Une usine à gaz incompréhensible !

Second acte. Ne renonçant pas à son idée d'enrayer la hausse des loyers, Cécile Duflot crée ensuite une véritable usine à gaz. Le loyer ne pourra dépasser le loyer médian (50 % sont au-dessus, 50 % en dessous) diminué de 20 %. A contrario, les loyers inférieurs de 30 % au loyer de référence pourront être relevés. Un blocage ubuesque qui revient à diminuer les loyers les plus hauts et à augmenter les plus faibles. Le Conseil constitutionnel a même aggravé les choses en refusant la dérogation accordée aux biens exceptionnels (présence d'un jardin, vue sur un monument...) au motif que la notion d'exceptionnel telle que définie par la loi était discriminatoire.

Mais dans un contexte économique plus difficile, où la croissance des loyers ralentit et les charges augmentent, où le délai de vacance s'accroît (neuf semaines en moyenne), les impôts augmentent et l'espoir de plus-values à la revente faiblit, les Français jettent l'éponge. Lorsqu'elle succède à Cécile Duflot, Sylvia Pinel est dans un état d'esprit similaire. Quand elle était ministre déléguée aux PME, au Commerce et à l'Artisanat - son précédent poste -, elle avait proposé d'encadrer les loyers commerciaux. Mais la réalité la rattrape. Finies les expérimentations.

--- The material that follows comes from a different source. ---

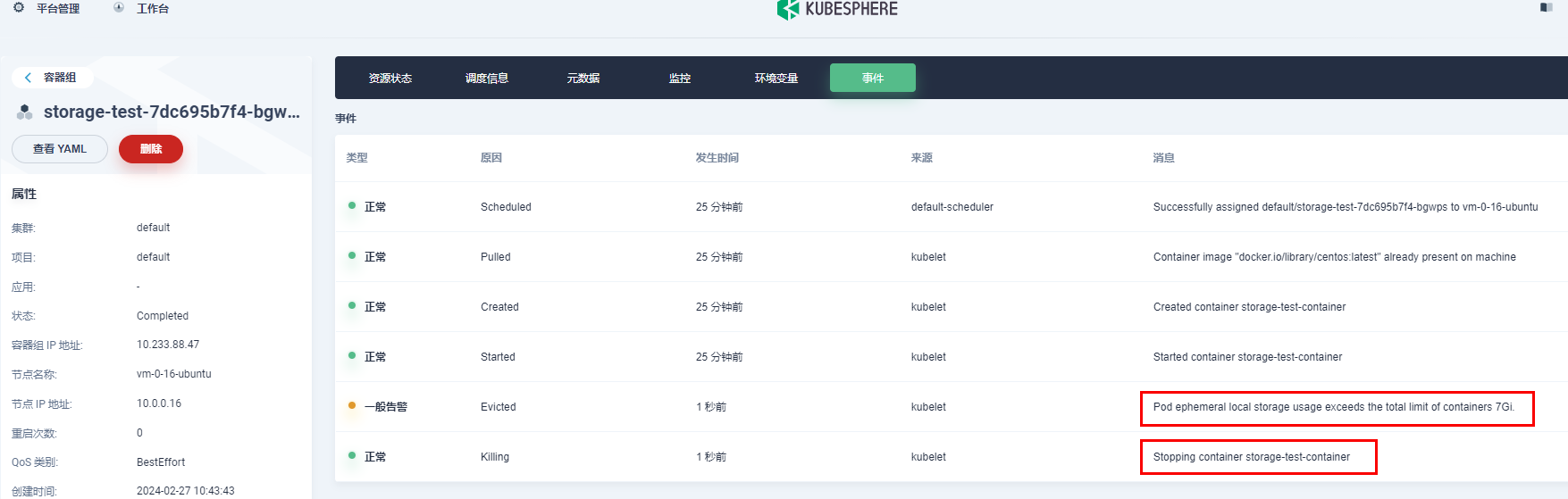Click the green status dot on Scheduled row
Image resolution: width=1568 pixels, height=499 pixels.
[x=352, y=206]
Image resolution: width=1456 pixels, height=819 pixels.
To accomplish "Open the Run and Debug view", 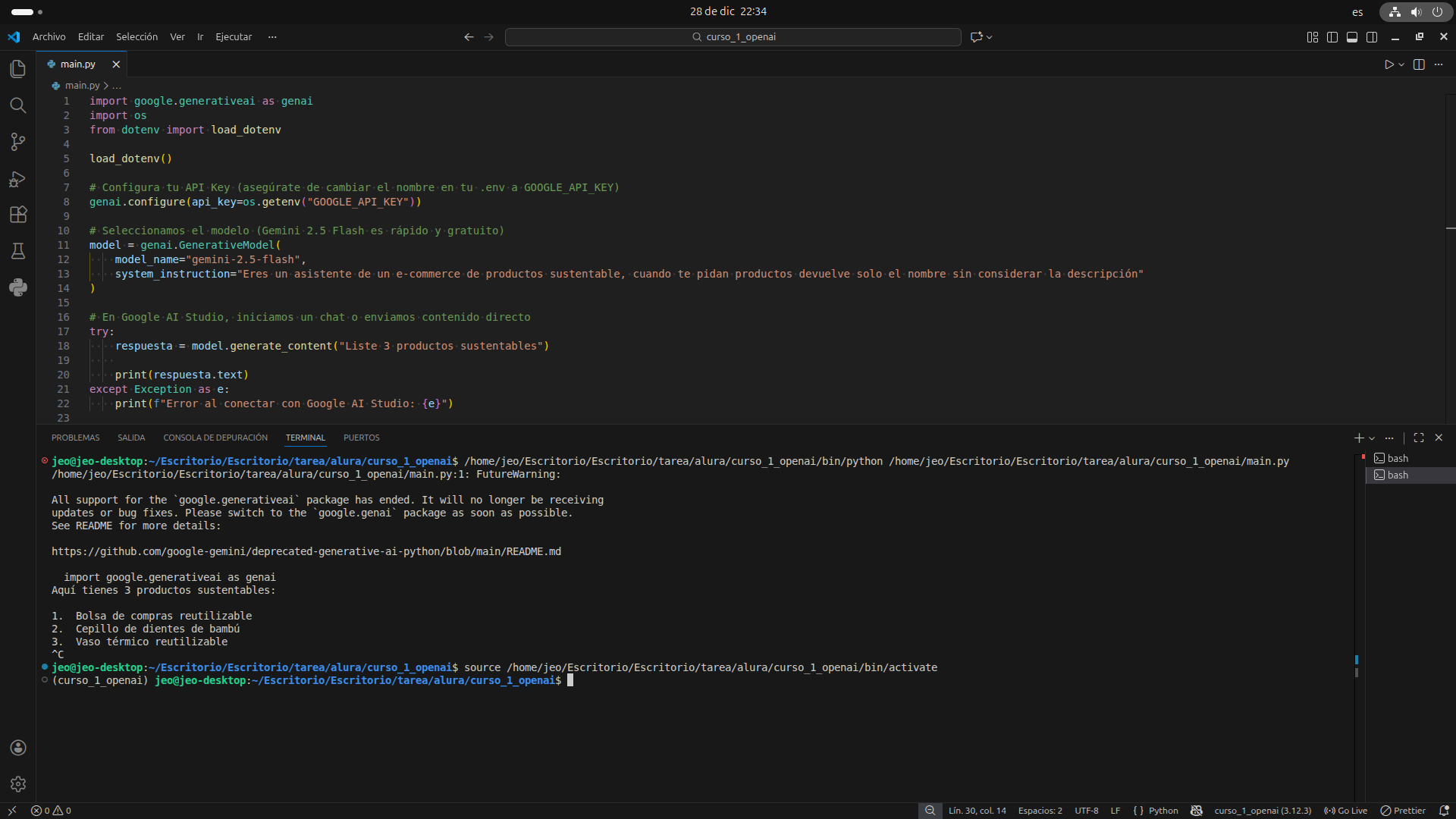I will (18, 179).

Pas question d'amplifier la hausse du chômage en tuant le bâtiment, pourvoyeur d'emplois. Le gouvernement envisage de cantonner l'encadrement à la seule région parisienne et à certaines catégories de biens. Exit donc les grandes métropoles régionales.

La garantie universelle sur les loyers mort-née

Ce n'est pas le premier couac. Cécile Duflot avait dû renoncer à instaurer une garantie universelle sur les loyers (GUL) obligatoire, dont le coût aurait été supporté à parité par le bailleur et le locataire. Et pour la gestion de laquelle la ministre avait un temps envisagé de créer une administration qui, si elle avait été actée, aurait pu coûter à l'État jusqu'à deux milliards d'euros. Devenue facultative, la GUL n'apporte plus rien ou presque par rapport à ce qui existe déjà.

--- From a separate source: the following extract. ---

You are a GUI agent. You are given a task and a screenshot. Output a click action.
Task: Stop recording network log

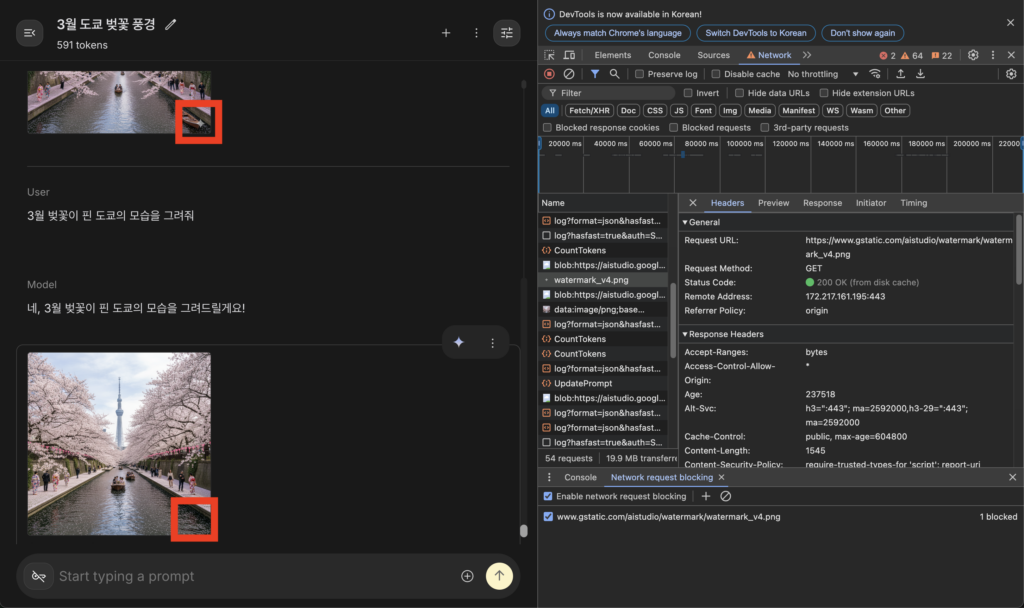click(549, 74)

Enfin, la loi Alur, en renforçant encore un peu plus les droits des locataires au détriment de ceux des propriétaires, a effrayé de nombreux bailleurs, qui ont préféré vendre plutôt que de continuer à louer, asséchant ainsi le marché.

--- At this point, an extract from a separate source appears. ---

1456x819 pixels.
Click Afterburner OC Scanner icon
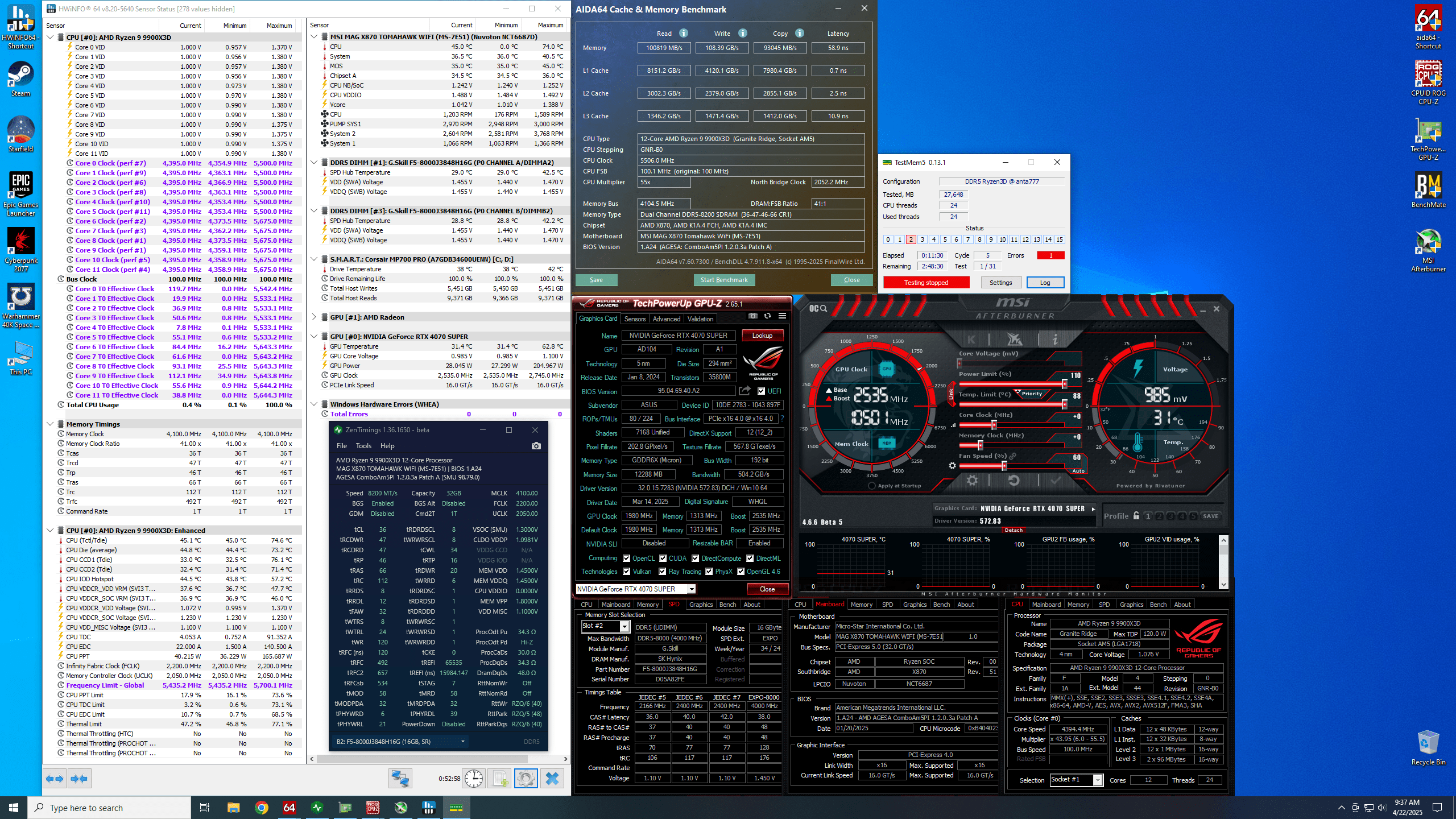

Résultat, au lieu d'intensifier la construction de logements et de tendre à l'objectif de 500 000 logements mis sur le marché chaque année, les deux années de gestion de Cécile Duflot ont eu l'effet inverse. Elles ont accru la pénurie. Or, tous les économistes en conviennent : c'est par une politique de l'offre ciblée sur le logement intermédiaire que l'on peut résoudre le déficit chronique de logements en France et peser durablement sur les prix.

Pas si simple

Quatre ans auront été perdus, car, à ces deux ans, il faudra ajouter les dix-huit mois nécessaires pour relancer la construction. Dommage !

Le mal est fait. Il ne suffit pas de décréter que l'on s'est trompé et que l'on ne prendra pas les décrets d'application pour renverser la vapeur. La loi existe. Elle a été votée. Quiconque peut s'en prévaloir. Des associations de locataires, par exemple, peuvent demander au gouvernement de prendre ces décrets et attaquer son refus. Et le Conseil d'État donner l'ordre de les sortir. Le gouvernement n'aurait alors d'autre solution que de faire voter une nouvelle loi.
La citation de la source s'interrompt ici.